[Provided text]:

- - - - - - -

The United States is not the only country to recognize the importance of coordination in multi-jurisdictional criminal investigations and enforcement actions. To aid in this effort, coordination centers have been set up all over the world to facilitate multilateral cooperation. The International Anti-Corruption Coordination Centre (IACCC) brings together law enforcement officers from multiple jurisdictions to tackle allegations of public corruption. Member agencies in the IACCC include the Australian Federal Police, New Zealand's Serious Fraud Office, New Zealand Police, Royal Canadian Mounted Police, Corrupt Practices Investigation Bureau of the Republic of Singapore, UK's National Crime Agency, INTERPOL, and numerous U.S. agencies, including the DOJ, Department of Homeland Security, and Immigration and Customs Enforcement. Similarly, the Anti-Corruption Network for Eastern Europe and Central Asia supports its member countries in their work to prevent and fight corruption by supporting the efforts of Eastern European and Central Asian countries. The Global Focal Point Initiative — created under endorsement from INTERPOL's General Assembly — is an initiative working to trace, seize, and return stolen public funds to the originating country. The network members utilize the secure Global Focal Point Platform on Asset Recovery to engage in international asset recovery. The initiative is also working to facilitate the secure exchange of sensitive information between members working in anti-corruption and asset recovery agencies.

- - - - - - -

[Collected material]:
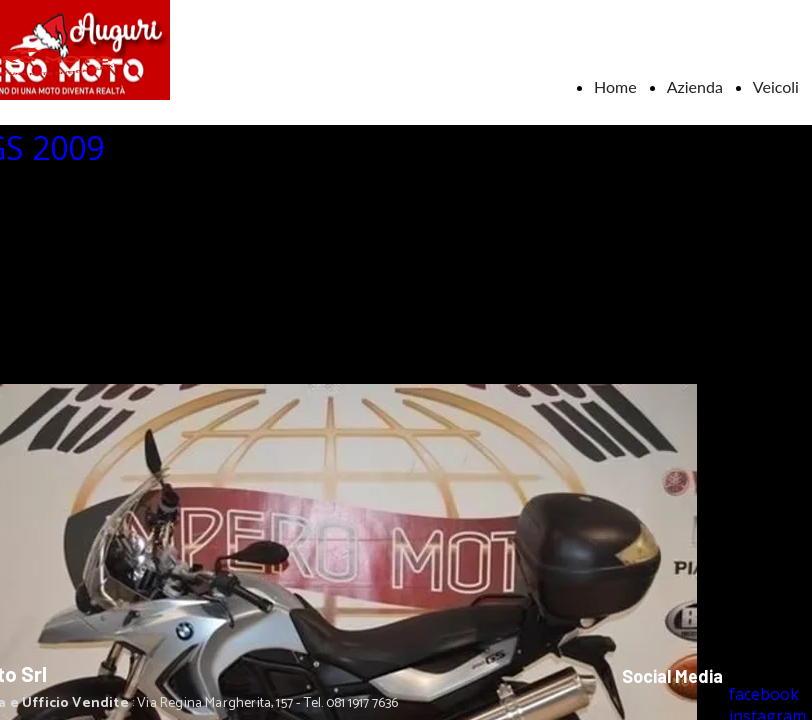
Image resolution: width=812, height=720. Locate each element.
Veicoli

- - - - - - -

[What this exercise asks]:
A. Name every U.S. agency that the passage on international anti-corruption coordination lists as an IACCC member.
B. Pick up the passage on international anti-corruption coordination after its last sentence and carry it forward.

[Task answers]:
A. DOJ, Department of Homeland Security, Immigration and Customs Enforcement

B.
|In an increasingly interconnected world, these organizations are facilitating the coming together of governments and enforcement agencies from numerous countries in order to coordinate overlapping investigations, particularly with regard to alleged financial crimes. However, as reflected in the Policy, more than mere coordination is needed in order to ensure transparency, consistency and fairness. The DOJ has taken the lead in reigning in disproportionate punishments, but the potential will remain until other jurisdictions follow suit. For example, a French appellate court recently upheld a fine imposed on Vitol LTD for corrupting foreign officials despite the fact that Vitol had previously paid $17 million in criminal penalties to U.S. authorities to resolve an investigation of the same conduct.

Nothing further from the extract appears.